Supplied material:
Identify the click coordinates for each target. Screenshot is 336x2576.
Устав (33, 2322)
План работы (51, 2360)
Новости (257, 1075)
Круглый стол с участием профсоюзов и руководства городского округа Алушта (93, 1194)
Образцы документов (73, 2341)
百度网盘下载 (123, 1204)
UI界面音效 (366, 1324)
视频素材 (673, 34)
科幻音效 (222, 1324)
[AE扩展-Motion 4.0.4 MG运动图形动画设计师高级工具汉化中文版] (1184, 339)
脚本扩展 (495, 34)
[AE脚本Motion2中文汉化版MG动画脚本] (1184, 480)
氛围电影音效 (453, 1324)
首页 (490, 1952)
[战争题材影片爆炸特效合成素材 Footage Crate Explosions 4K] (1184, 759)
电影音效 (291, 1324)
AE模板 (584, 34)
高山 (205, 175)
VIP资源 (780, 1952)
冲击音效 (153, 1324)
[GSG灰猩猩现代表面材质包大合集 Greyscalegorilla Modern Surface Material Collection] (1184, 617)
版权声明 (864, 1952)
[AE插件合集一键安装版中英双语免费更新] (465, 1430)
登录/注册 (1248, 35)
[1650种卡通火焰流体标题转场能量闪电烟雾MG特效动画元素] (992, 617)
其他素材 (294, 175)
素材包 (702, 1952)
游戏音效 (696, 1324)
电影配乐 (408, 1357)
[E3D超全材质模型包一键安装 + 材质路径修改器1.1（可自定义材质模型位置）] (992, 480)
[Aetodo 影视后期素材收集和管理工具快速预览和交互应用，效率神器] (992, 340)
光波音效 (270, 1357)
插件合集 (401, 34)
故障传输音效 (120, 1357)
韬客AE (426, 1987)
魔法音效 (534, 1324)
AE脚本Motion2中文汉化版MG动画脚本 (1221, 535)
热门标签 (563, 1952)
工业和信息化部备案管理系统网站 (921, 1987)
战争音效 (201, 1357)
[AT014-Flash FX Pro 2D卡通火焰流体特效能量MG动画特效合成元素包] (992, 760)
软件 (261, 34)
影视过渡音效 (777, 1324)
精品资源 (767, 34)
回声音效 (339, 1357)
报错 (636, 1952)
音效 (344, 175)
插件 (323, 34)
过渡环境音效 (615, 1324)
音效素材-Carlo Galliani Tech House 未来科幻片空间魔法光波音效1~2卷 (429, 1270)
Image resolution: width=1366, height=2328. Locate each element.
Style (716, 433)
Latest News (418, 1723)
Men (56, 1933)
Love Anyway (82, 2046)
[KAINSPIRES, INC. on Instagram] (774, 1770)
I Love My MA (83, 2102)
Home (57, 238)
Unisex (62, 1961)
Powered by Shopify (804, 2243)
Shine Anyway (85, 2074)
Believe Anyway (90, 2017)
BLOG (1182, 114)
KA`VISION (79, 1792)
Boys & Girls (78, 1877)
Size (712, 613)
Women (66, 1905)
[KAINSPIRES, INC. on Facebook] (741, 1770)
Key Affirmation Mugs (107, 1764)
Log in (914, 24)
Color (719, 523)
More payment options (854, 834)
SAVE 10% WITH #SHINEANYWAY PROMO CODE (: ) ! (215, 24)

Exercise: A word-for-word transcription of the data above is required.

Solution to this exercise:
Identify the click coordinates for each target. Screenshot is 336x2576.
Устав (33, 2322)
План работы (51, 2360)
Новости (257, 1075)
Круглый стол с участием профсоюзов и руководства городского округа Алушта (93, 1194)
Образцы документов (73, 2341)
百度网盘下载 (123, 1204)
UI界面音效 (366, 1324)
视频素材 (673, 34)
科幻音效 (222, 1324)
[AE扩展-Motion 4.0.4 MG运动图形动画设计师高级工具汉化中文版] (1184, 339)
脚本扩展 (495, 34)
[AE脚本Motion2中文汉化版MG动画脚本] (1184, 480)
氛围电影音效 (453, 1324)
首页 (490, 1952)
[战争题材影片爆炸特效合成素材 Footage Crate Explosions 4K] (1184, 759)
电影音效 (291, 1324)
AE模板 (584, 34)
高山 (205, 175)
VIP资源 (780, 1952)
冲击音效 (153, 1324)
[GSG灰猩猩现代表面材质包大合集 Greyscalegorilla Modern Surface Material Collection] (1184, 617)
版权声明 (864, 1952)
[AE插件合集一键安装版中英双语免费更新] (465, 1430)
登录/注册 (1248, 35)
[1650种卡通火焰流体标题转场能量闪电烟雾MG特效动画元素] (992, 617)
其他素材 (294, 175)
素材包 (702, 1952)
游戏音效 (696, 1324)
电影配乐 (408, 1357)
[E3D超全材质模型包一键安装 + 材质路径修改器1.1（可自定义材质模型位置）] (992, 480)
[Aetodo 影视后期素材收集和管理工具快速预览和交互应用，效率神器] (992, 340)
光波音效 (270, 1357)
插件合集 (401, 34)
故障传输音效 (120, 1357)
韬客AE (426, 1987)
魔法音效 (534, 1324)
AE脚本Motion2中文汉化版MG动画脚本 (1221, 535)
热门标签 (563, 1952)
工业和信息化部备案管理系统网站 (921, 1987)
战争音效 (201, 1357)
[AT014-Flash FX Pro 2D卡通火焰流体特效能量MG动画特效合成元素包] (992, 760)
软件 (261, 34)
影视过渡音效 (777, 1324)
精品资源 (767, 34)
回声音效 (339, 1357)
报错 (636, 1952)
音效 (344, 175)
插件 (323, 34)
过渡环境音效 (615, 1324)
音效素材-Carlo Galliani Tech House 未来科幻片空间魔法光波音效1~2卷 (429, 1270)
Image resolution: width=1366, height=2328. Locate each element.
Style (716, 433)
Latest News (418, 1723)
Men (56, 1933)
Love Anyway (82, 2046)
[KAINSPIRES, INC. on Instagram] (774, 1770)
I Love My MA (83, 2102)
Home (57, 238)
Unisex (62, 1961)
Powered by Shopify (804, 2243)
Shine Anyway (85, 2074)
Believe Anyway (90, 2017)
BLOG (1182, 114)
KA`VISION (79, 1792)
Boys & Girls (78, 1877)
Size (712, 613)
Women (66, 1905)
[KAINSPIRES, INC. on Facebook] (741, 1770)
Key Affirmation Mugs (107, 1764)
Log in (914, 24)
Color (719, 523)
More payment options (854, 834)
SAVE 10% WITH #SHINEANYWAY PROMO CODE (: ) ! (215, 24)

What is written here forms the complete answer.